▶ Problem
Wherever the word "Viewport" shows up in the data, report the line it sits in.

Content starts

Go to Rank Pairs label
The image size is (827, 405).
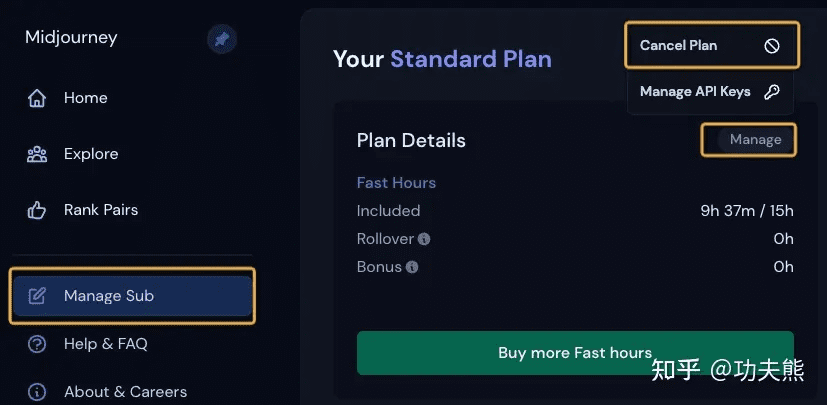point(101,210)
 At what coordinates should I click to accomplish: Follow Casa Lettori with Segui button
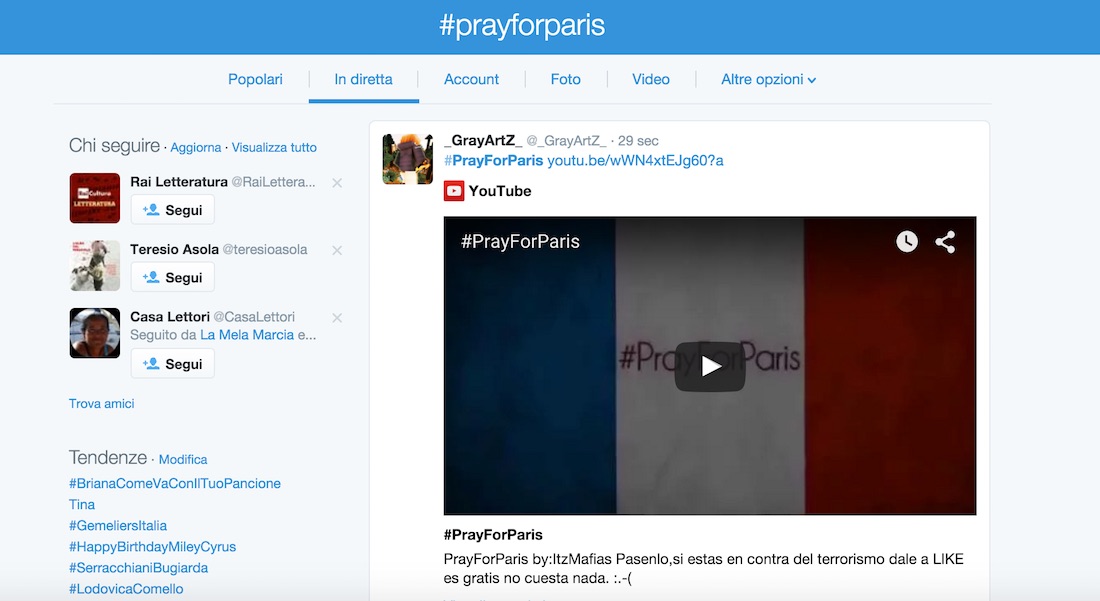coord(173,364)
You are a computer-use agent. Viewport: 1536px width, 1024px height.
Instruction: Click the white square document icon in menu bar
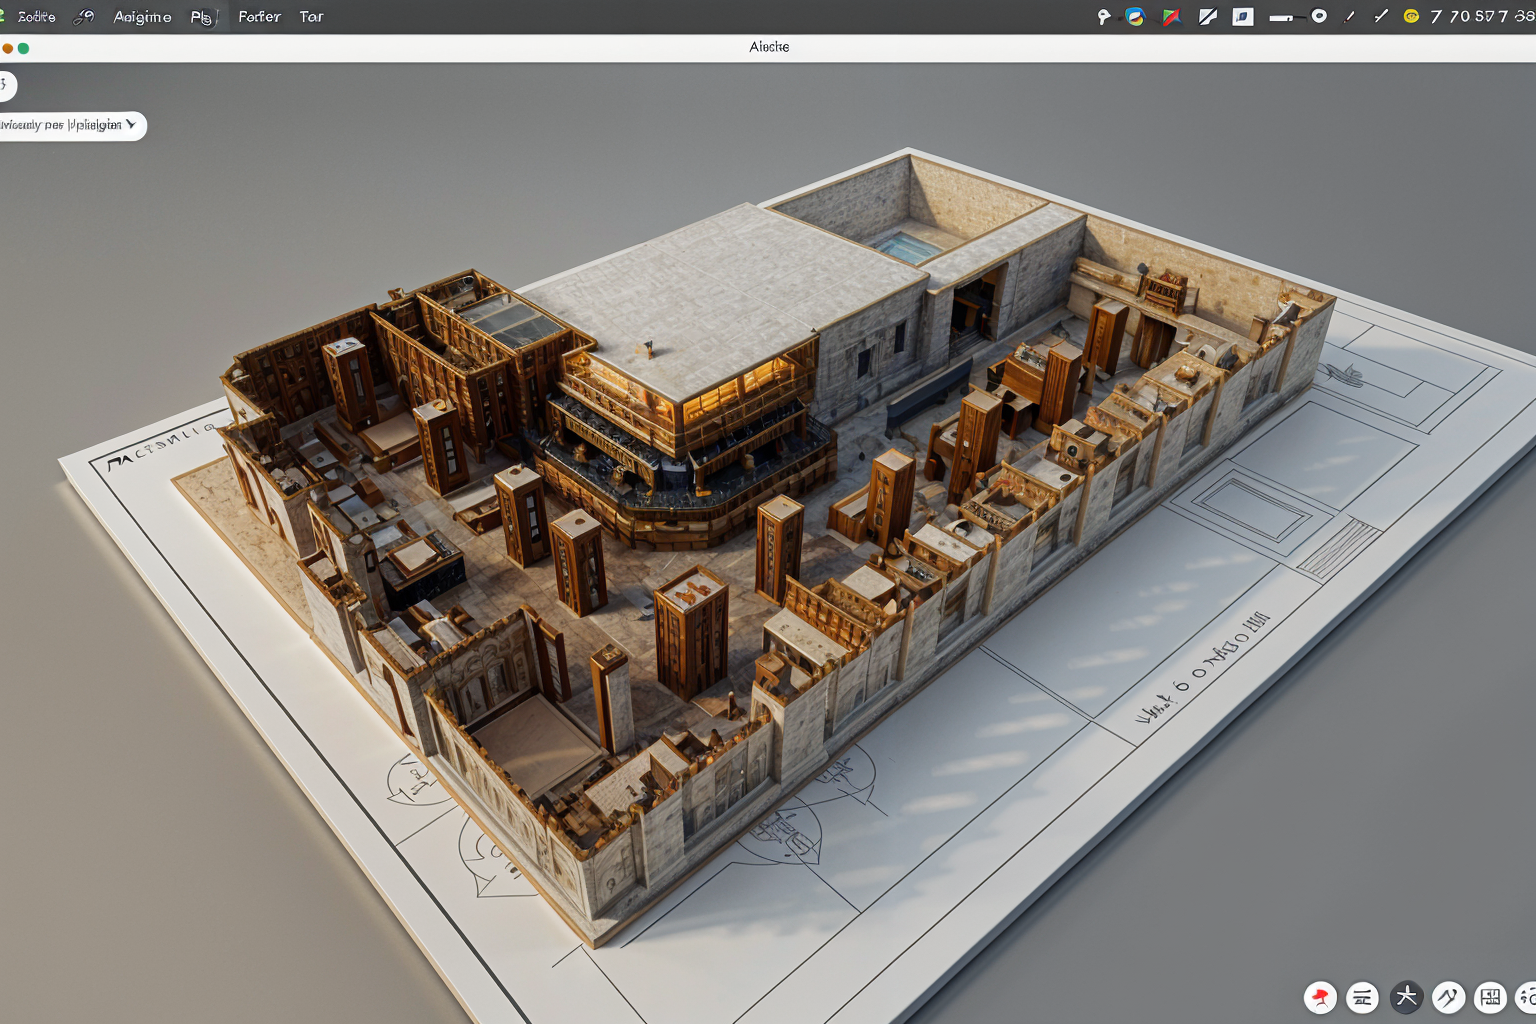1243,17
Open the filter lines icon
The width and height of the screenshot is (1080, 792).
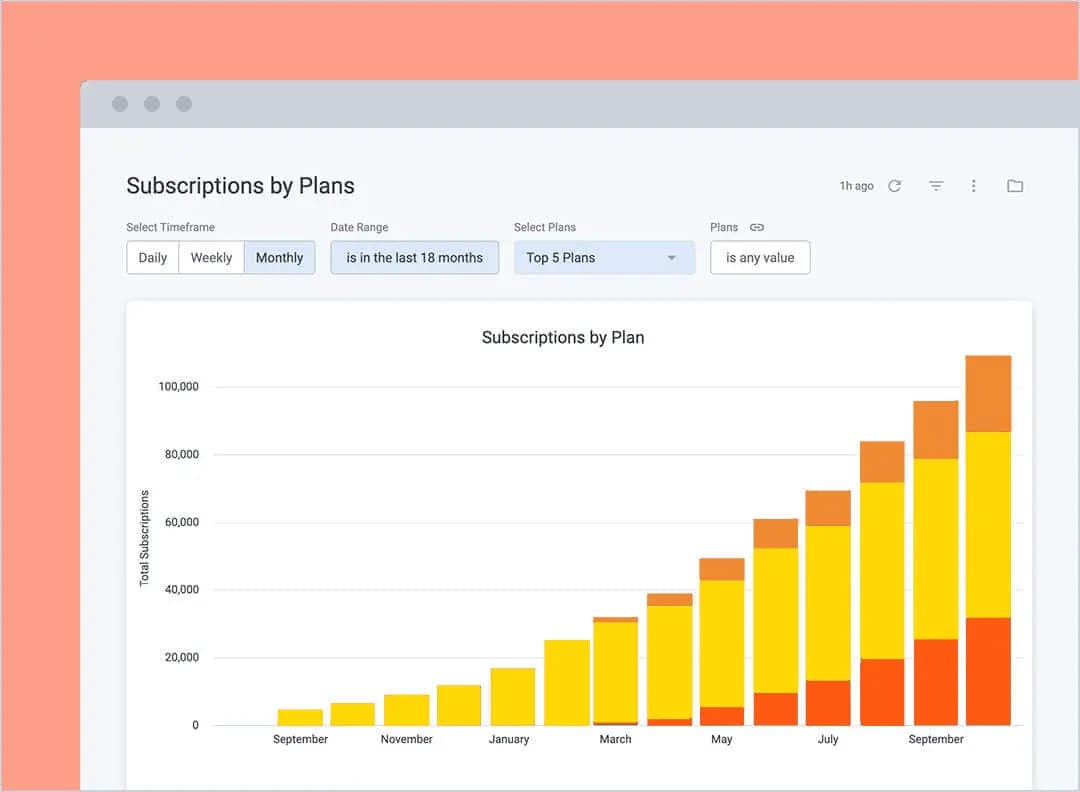coord(936,186)
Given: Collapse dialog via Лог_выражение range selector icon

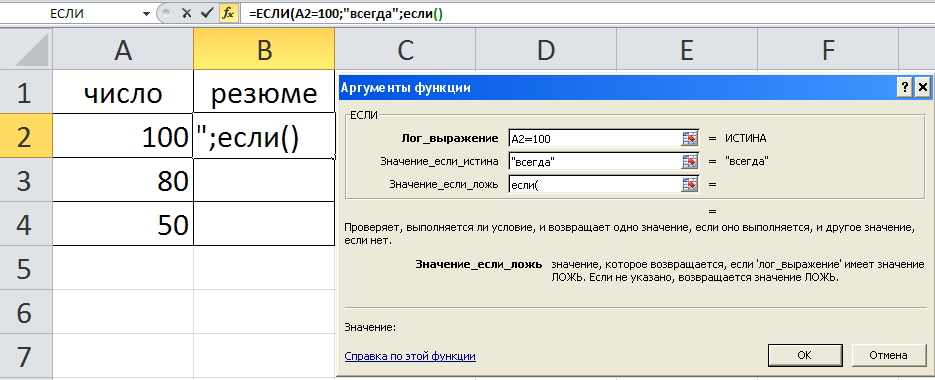Looking at the screenshot, I should click(x=689, y=138).
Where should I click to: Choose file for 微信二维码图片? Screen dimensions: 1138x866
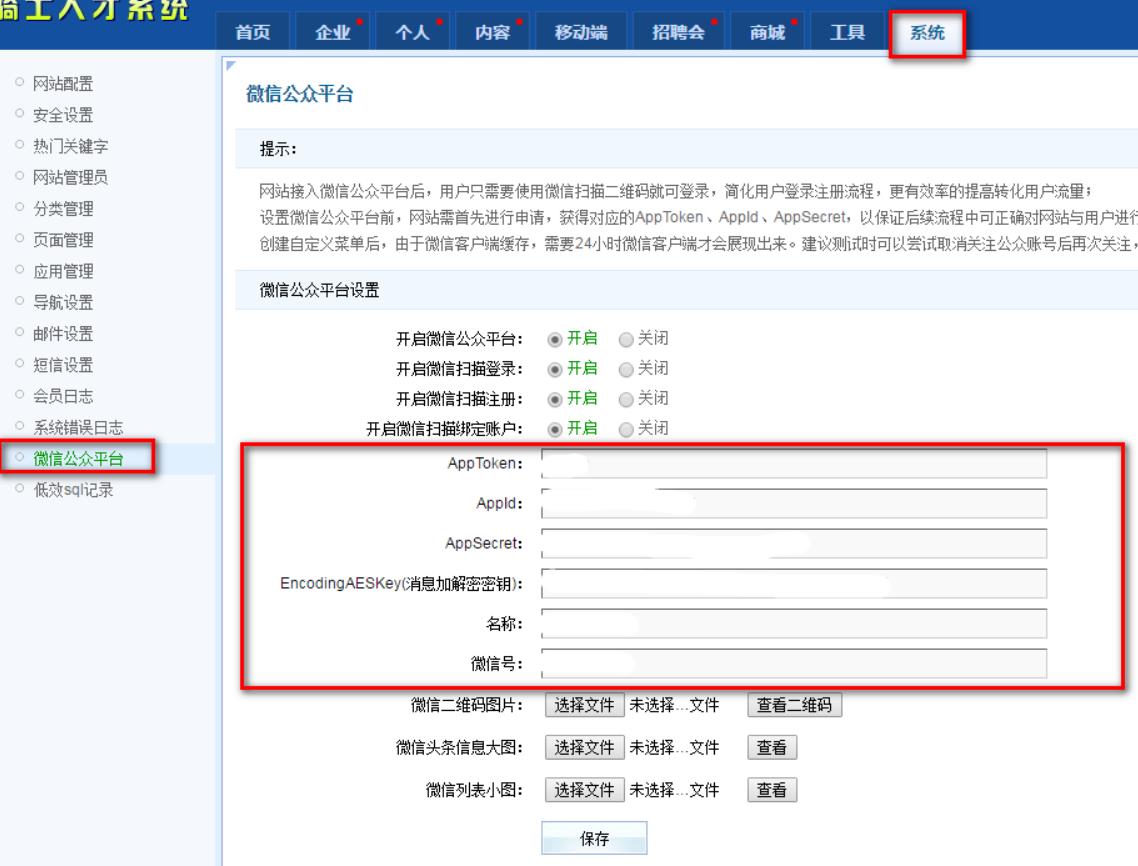coord(585,705)
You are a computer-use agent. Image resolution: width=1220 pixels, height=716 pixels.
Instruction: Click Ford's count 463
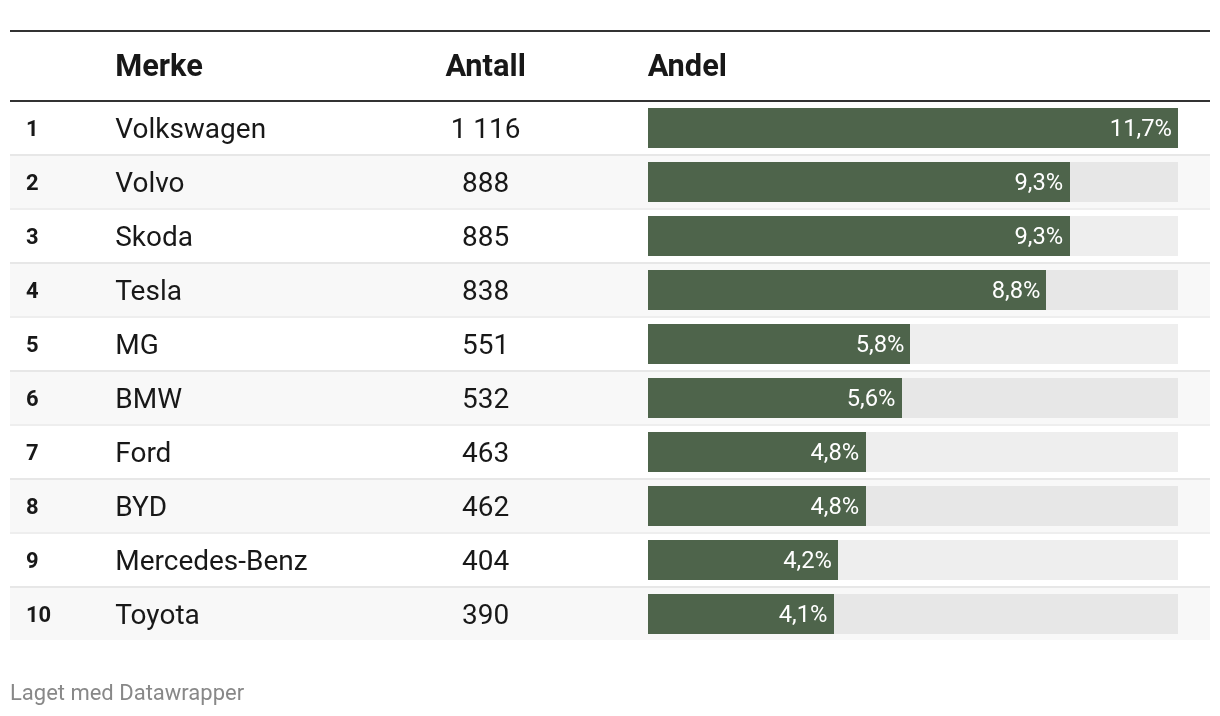pyautogui.click(x=485, y=452)
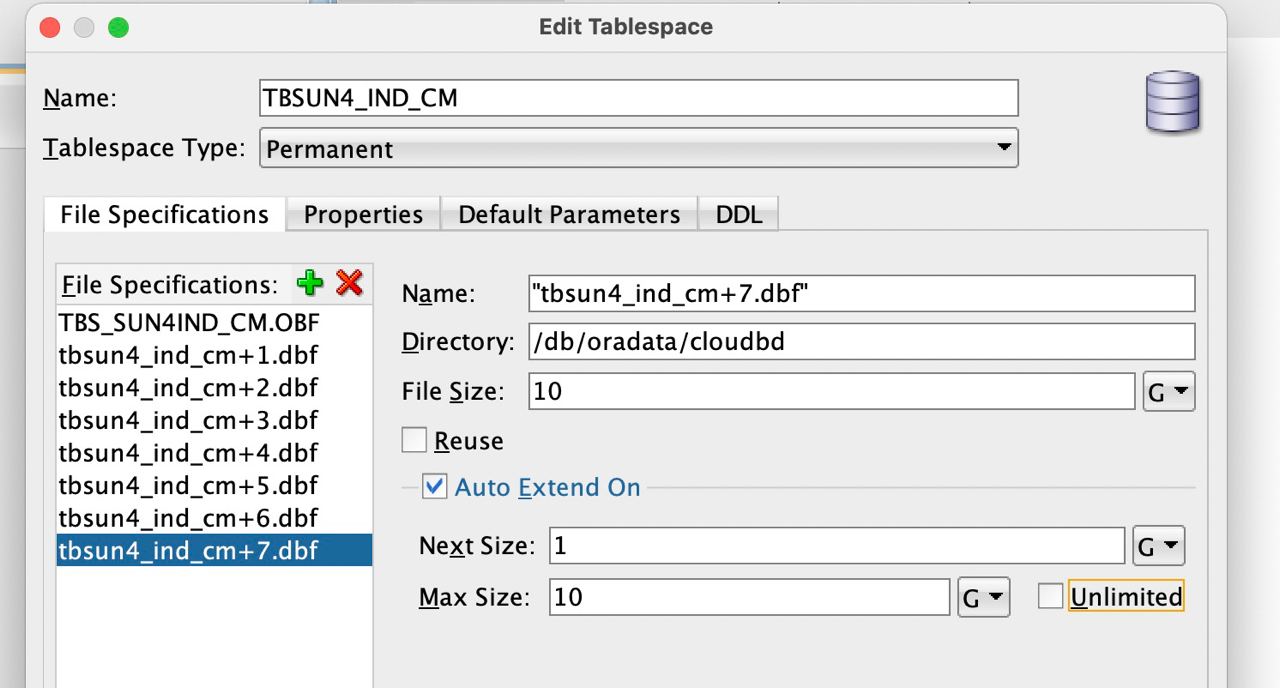Enable the Reuse checkbox
This screenshot has width=1280, height=688.
tap(414, 440)
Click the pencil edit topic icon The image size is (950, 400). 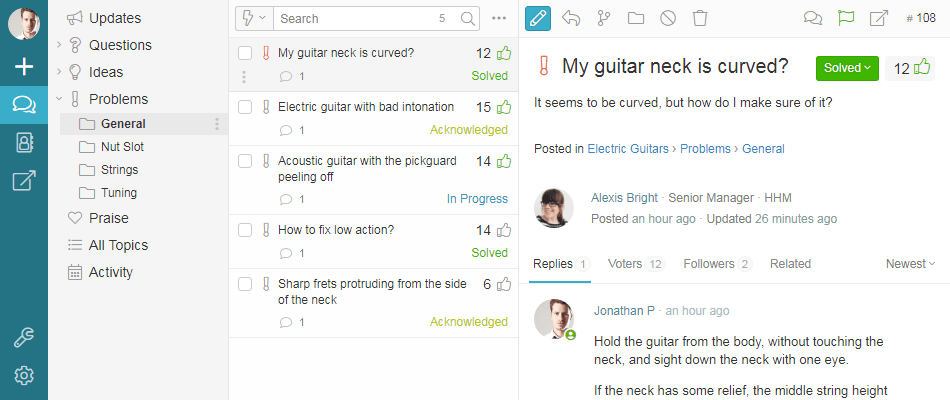[x=538, y=18]
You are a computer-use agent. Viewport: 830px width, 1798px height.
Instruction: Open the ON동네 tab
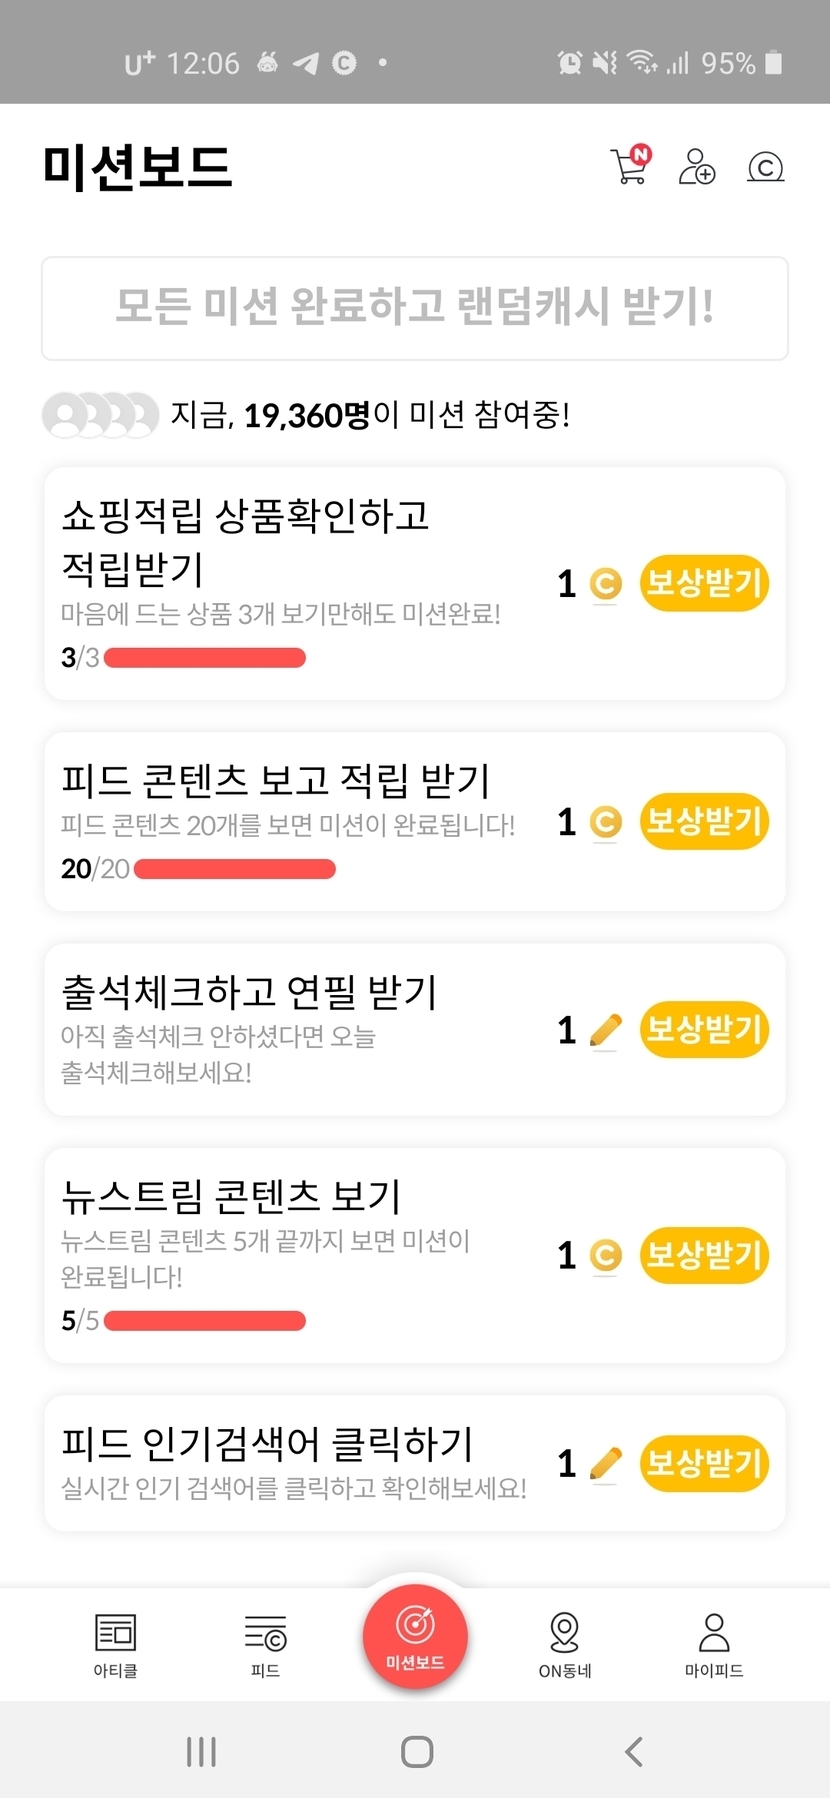click(564, 1644)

Content ends

▶ Worked solution
You are a computer-use agent. Viewport: 1536px width, 1024px height.
You are a computer-use agent. Viewport: 830px width, 1798px height.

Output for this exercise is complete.